A bond market bubble is the biggest threat to stock prices right now, former Federal Reserve Chairman Alan Greenspan warns in a Bloomberg interview. Greenspan's comment is bound to surprise nervous equity market observers who, instead, have been focusing intently on historically high valuations, narrow market leadership, unusually low volatility and other indications of undue complacency among investors. More surprising, Greenspan tells Bloomberg that, according to the so-called Fed Model, U.S. stocks are - at least for the moment - priced at one of the most attractive levels ever in relation to bond prices. (For more, see also: The 5 Biggest Risks Facing the Markets.)

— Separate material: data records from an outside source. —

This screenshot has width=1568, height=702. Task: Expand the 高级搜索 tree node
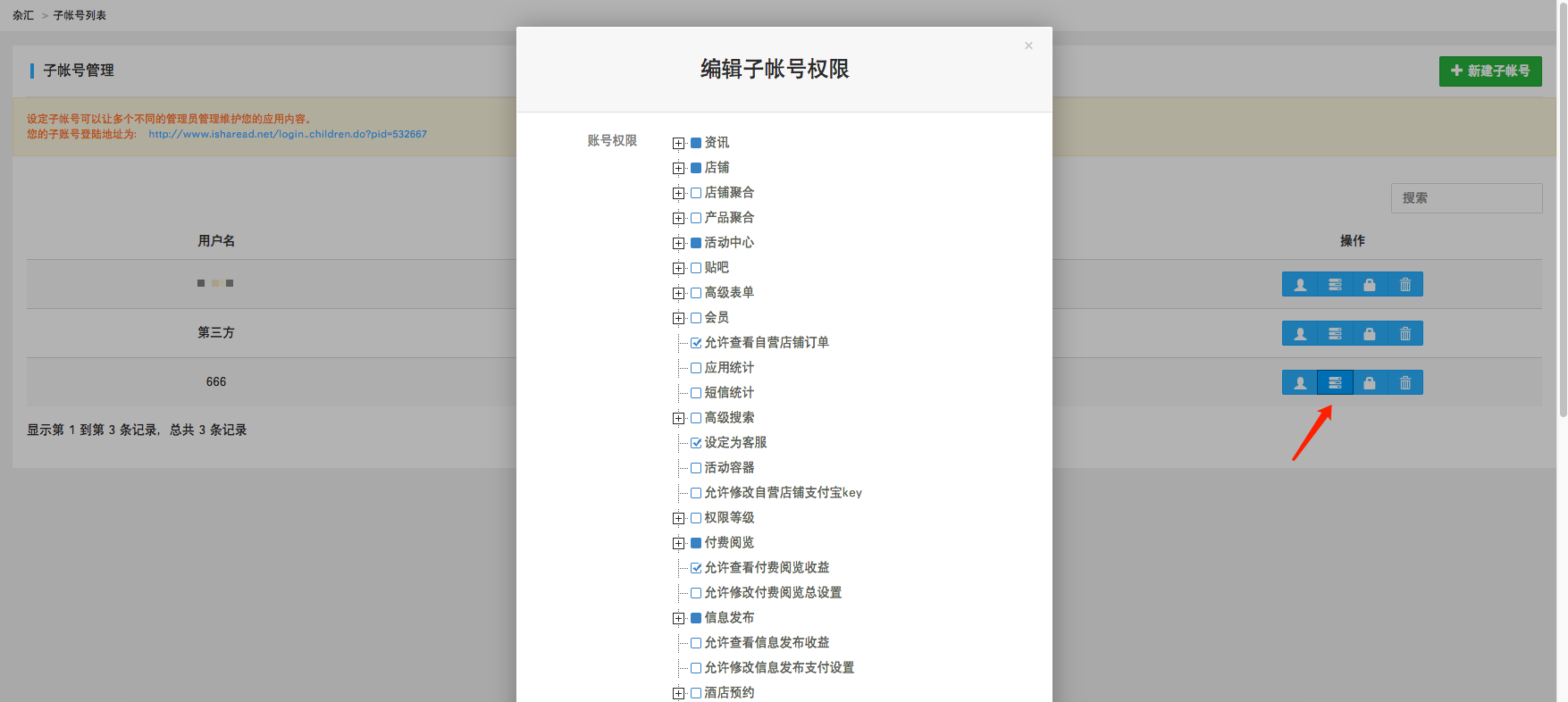click(679, 418)
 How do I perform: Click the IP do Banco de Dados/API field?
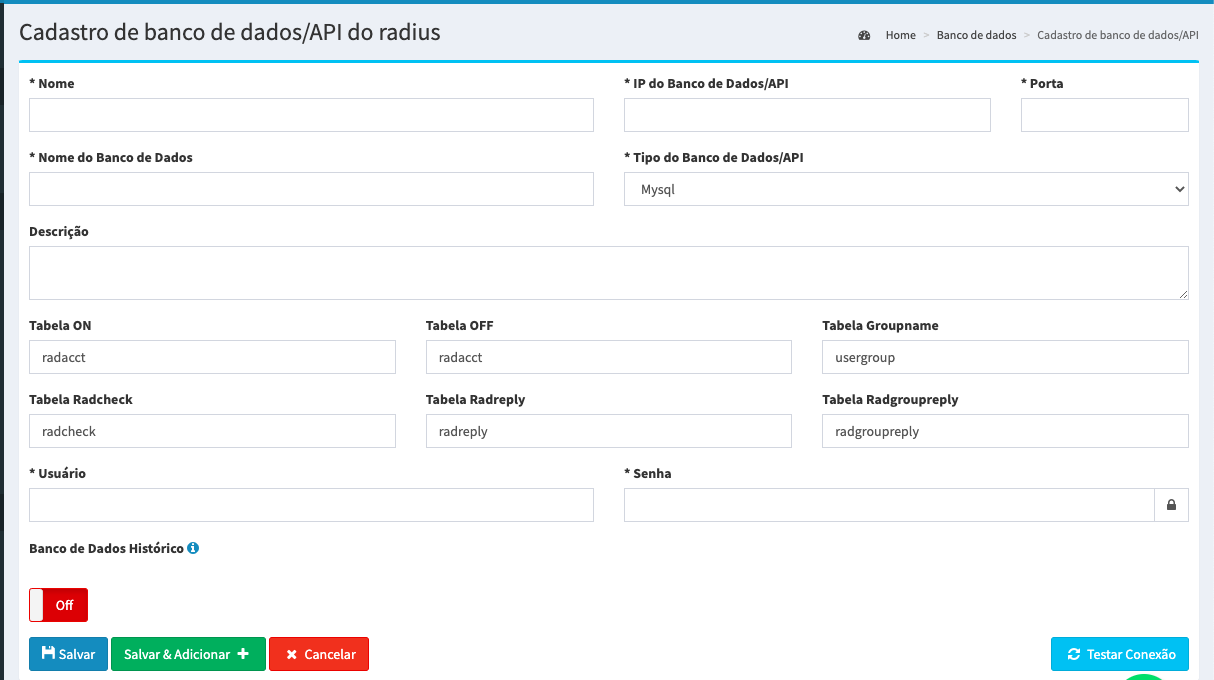click(806, 115)
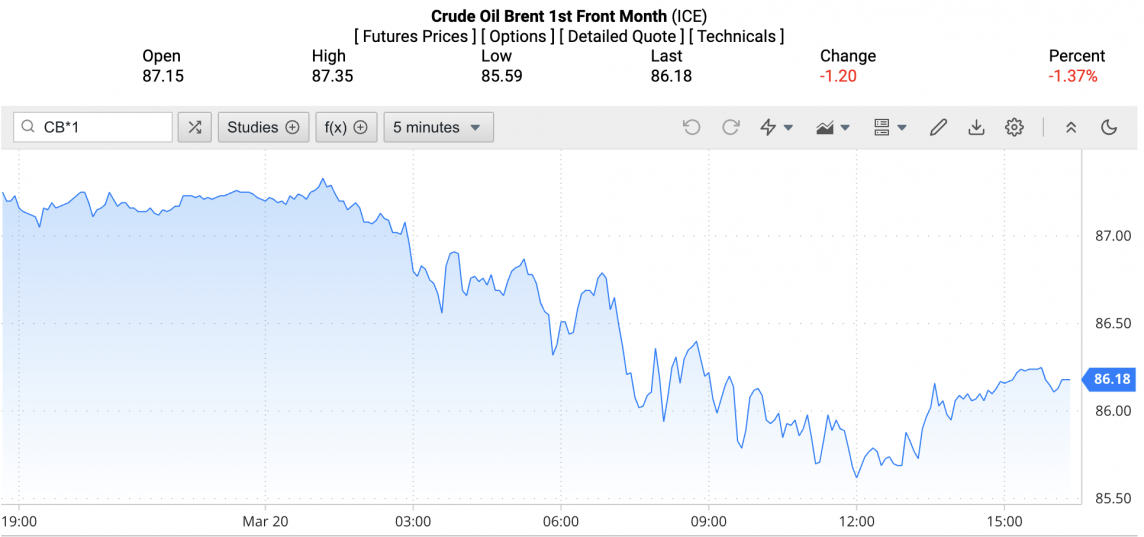This screenshot has height=537, width=1144.
Task: Expand the chart layout template dropdown
Action: [x=889, y=127]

Unsustainable Interest Rates
"By any measure, real long-term interest rates are much too low and therefore unsustainable. When they move higher they are likely to move reasonably fast. We are experiencing a bubble, not in stock prices but in bond prices. This is not discounted in the marketplace," Greenspan comments to Bloomberg.

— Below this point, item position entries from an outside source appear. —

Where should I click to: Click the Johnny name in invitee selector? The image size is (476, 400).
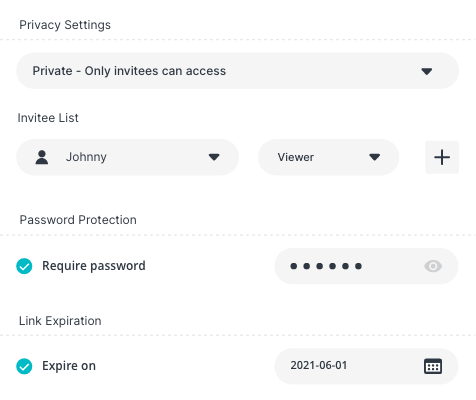click(86, 157)
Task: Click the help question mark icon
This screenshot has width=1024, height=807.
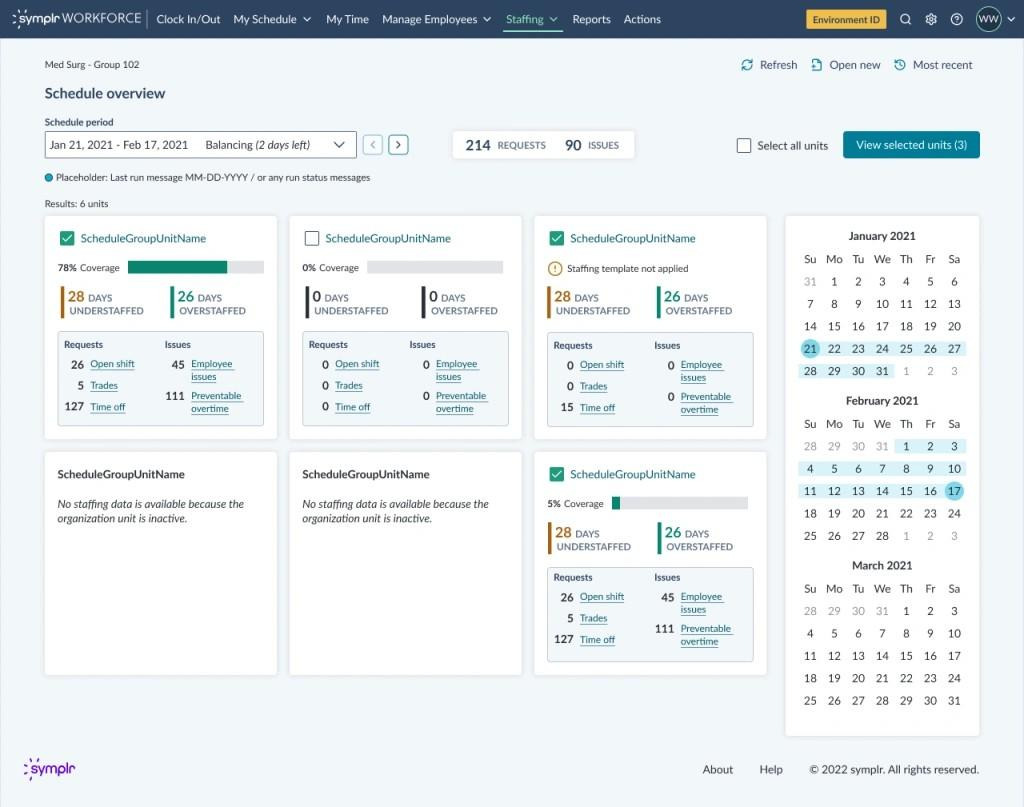Action: click(955, 19)
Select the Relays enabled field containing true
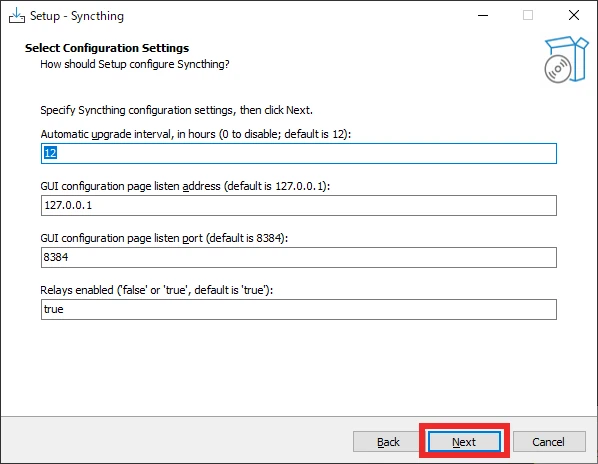The image size is (598, 464). coord(299,309)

When central banks start withdrawing liquidity from the financial system in earnest by selling their bond holdings, Greenspan believes that long term interest rates will spring sharply upwards. Thus, bond prices will collapse. Greenspan says that would lead to the worst bout of stagflation since the 1970s, a period when inflation accelerated amid a stagnating U.S. economy. This environment would spark a nosedive in stock prices, Greenspan continues, because sharply higher bond yields could spur a massive movement of investor capital from equities to fixed income instruments. (For more, see also: Bill Gross: QE is "Financial Methadone.")
Bucking the Consensus
Unlike Greenspan, the consensus on Wall Street is that low interest rates will persist, at least for the near future, per Bloomberg. However, Bloomberg also cites others who share Greenspan's concerns. Binky Chadha, the chief global strategist at Deutsche Bank AG (DB), believes that real, inflation-adjusted, yields on U.S. Treasury debt is far below what actual growth levels would warrant. Tom Porcelli, chief U.S. economist at RBC Capital Markets, a division of Royal Bank of Canada (RY), indicates that inflationary pressures eventually will strike the bond market.
What The Fed Model Says
The so-called Fed Model consulted by Greenspan, as explained by Bloomberg, compares the yields on 10-year U.S. Treasury Inflation Protected Securities (TIPS) to the earnings yield on the S&P 500 Index (SPX). The current figures are 0.47% and 4.7%, respectively, per Bloomberg, which notes that the gap between the two measures is 21% greater than its 20-year average. For those who subscribe to this analytical framework, high valuations for stocks are justified for now. However, another spin on this analysis, per Bloomberg, is that investors are justified in buying the less inflated asset. If bond prices rapidly deflate, as Greenspan foresees, stock prices will soon follow.